_WHAT YOU NEED TO DO_. The answer must give back every line of the data exactly, with no pictures.
___ DATA RECORDS
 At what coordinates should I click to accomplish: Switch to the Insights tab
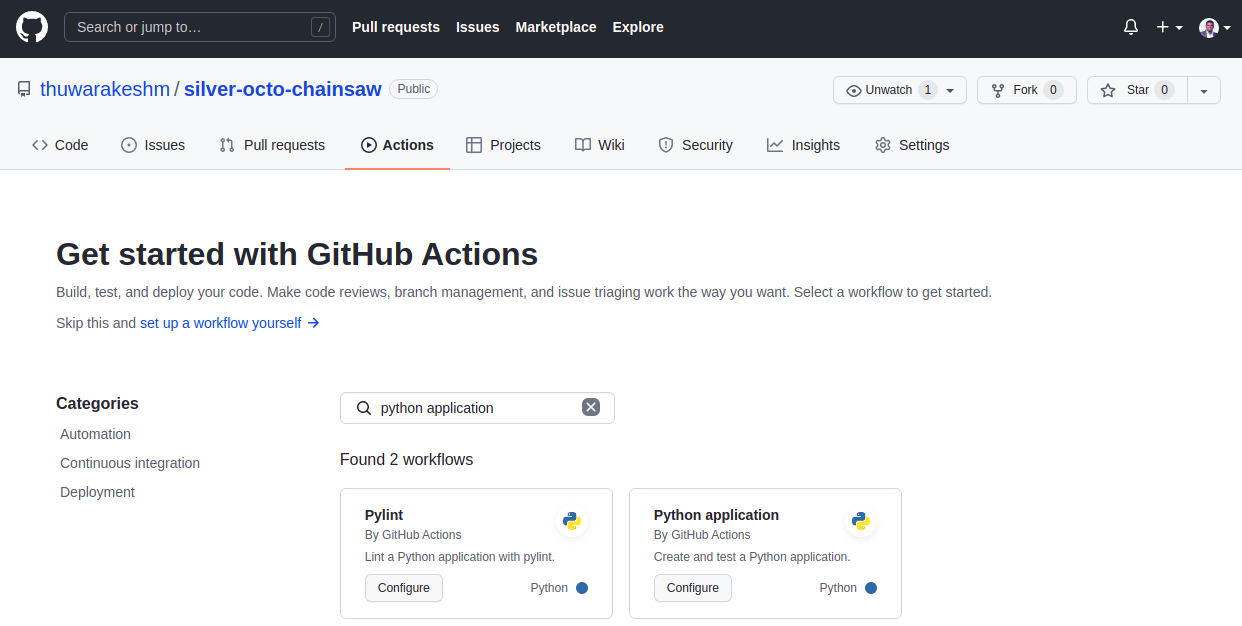click(803, 145)
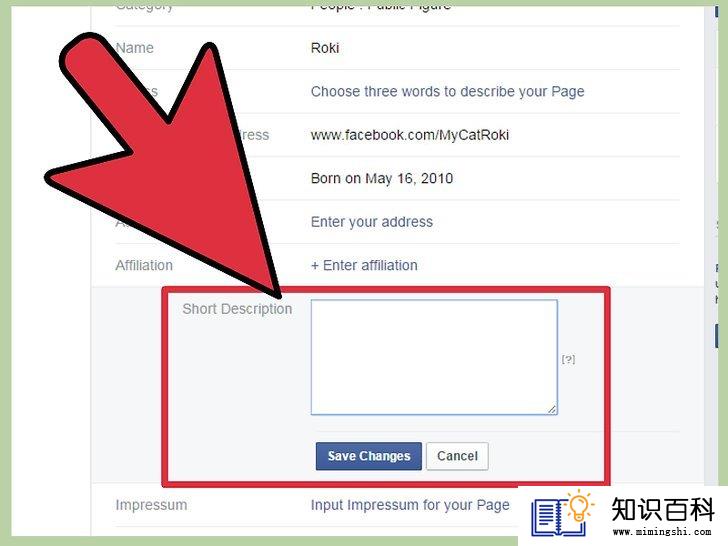This screenshot has width=728, height=546.
Task: Click the [?] help icon beside description
Action: [x=568, y=359]
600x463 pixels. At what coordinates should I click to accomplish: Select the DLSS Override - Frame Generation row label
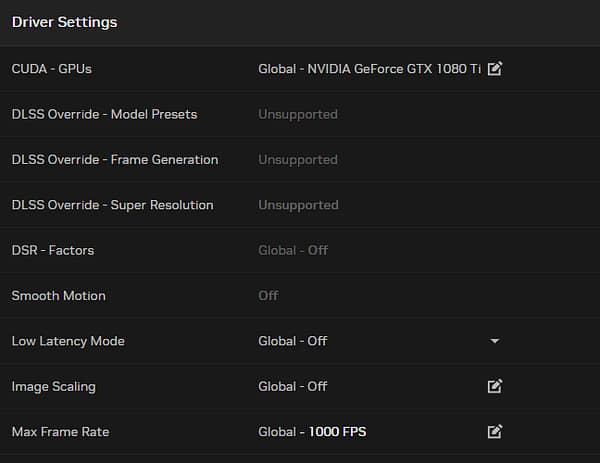[x=114, y=160]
______
_OUTPUT OF THE EXERCISE_.
 At what coordinates should I click to accomplish: Switch to the Insights tab
click(803, 145)
This screenshot has width=728, height=546.
Task: Click the [?] help icon beside description
Action: [x=568, y=359]
600x463 pixels. At what coordinates should I click to accomplish: Select the DLSS Override - Frame Generation row label
[x=114, y=160]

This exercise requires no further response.